- Material to process -
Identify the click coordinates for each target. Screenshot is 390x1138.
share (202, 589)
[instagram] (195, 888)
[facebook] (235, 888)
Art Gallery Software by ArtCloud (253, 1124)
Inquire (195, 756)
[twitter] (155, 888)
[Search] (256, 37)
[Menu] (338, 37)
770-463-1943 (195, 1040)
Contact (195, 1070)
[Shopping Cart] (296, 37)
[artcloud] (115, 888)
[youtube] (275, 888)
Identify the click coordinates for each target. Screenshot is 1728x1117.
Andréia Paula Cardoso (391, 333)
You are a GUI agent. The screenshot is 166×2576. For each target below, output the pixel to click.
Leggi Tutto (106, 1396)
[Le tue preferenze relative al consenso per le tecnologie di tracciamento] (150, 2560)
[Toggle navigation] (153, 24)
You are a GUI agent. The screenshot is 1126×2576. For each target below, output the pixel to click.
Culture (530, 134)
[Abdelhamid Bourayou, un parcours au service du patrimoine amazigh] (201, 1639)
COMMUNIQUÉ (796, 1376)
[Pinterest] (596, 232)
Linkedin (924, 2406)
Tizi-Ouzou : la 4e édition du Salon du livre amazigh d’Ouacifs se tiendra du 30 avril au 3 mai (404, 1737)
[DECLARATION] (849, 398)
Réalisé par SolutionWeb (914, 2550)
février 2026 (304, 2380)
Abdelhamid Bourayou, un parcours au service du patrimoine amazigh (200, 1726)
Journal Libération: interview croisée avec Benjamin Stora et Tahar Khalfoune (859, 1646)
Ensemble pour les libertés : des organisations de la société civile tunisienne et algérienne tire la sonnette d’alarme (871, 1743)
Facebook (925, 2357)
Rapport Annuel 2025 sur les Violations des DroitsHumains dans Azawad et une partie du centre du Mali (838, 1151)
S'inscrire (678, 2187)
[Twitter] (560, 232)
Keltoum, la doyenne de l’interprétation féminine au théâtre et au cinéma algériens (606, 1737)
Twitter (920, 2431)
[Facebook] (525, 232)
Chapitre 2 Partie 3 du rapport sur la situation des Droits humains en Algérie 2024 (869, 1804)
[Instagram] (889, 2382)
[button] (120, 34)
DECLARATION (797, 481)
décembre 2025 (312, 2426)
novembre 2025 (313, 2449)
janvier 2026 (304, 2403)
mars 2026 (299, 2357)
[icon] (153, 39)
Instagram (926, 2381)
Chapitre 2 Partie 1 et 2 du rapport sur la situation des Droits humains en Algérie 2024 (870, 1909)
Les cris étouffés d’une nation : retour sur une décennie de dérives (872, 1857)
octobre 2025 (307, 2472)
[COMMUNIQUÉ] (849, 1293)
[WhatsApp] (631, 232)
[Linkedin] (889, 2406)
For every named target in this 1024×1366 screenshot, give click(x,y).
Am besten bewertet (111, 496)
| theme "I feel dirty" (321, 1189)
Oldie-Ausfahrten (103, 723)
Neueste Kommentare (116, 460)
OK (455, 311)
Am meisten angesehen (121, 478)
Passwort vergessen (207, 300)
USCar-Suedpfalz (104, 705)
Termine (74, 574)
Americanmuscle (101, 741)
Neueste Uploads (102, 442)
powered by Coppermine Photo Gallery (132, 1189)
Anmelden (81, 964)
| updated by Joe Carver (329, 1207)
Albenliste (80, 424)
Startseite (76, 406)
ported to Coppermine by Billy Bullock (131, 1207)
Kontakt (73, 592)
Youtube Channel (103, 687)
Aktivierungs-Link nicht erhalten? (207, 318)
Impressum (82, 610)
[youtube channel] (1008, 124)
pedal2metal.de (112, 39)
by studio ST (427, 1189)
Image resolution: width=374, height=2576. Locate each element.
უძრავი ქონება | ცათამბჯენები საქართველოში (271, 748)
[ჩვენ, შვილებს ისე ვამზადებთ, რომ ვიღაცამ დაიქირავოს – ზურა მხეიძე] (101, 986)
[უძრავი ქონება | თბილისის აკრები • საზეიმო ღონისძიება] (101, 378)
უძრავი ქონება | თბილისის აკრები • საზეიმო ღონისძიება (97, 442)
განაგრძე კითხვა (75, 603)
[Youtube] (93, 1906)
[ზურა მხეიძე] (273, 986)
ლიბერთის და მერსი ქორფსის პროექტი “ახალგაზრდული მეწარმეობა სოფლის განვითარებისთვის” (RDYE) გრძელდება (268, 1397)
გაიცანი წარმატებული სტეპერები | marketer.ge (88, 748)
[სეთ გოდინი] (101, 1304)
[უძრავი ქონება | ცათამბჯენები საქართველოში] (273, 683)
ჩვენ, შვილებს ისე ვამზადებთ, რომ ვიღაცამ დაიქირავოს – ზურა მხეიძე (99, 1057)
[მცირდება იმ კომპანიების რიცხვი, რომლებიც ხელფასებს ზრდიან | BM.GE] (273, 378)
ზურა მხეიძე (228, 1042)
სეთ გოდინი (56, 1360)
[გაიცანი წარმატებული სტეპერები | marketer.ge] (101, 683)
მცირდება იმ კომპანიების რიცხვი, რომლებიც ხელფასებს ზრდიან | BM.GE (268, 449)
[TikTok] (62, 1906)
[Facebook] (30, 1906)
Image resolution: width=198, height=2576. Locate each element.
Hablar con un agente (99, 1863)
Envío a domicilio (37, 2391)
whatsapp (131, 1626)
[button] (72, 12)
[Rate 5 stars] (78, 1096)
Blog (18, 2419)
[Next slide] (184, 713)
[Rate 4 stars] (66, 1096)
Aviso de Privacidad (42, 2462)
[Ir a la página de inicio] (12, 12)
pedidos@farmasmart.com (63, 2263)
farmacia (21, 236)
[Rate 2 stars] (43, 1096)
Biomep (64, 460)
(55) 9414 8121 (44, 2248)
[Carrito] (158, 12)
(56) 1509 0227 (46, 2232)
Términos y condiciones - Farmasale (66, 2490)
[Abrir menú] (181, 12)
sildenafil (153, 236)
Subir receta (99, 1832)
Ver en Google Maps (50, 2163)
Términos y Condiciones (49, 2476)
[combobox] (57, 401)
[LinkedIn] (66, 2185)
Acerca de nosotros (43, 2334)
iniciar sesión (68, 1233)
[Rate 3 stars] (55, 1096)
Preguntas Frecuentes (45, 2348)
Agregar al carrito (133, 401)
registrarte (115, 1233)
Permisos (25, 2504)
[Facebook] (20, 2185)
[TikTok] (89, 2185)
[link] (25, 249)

- Required work -
Where a line above holds the word "Locate", copy it.

- Response to this task -
Image resolution: width=374, height=2576. Locate each element.
Image resolution: width=198, height=2576. Locate each element.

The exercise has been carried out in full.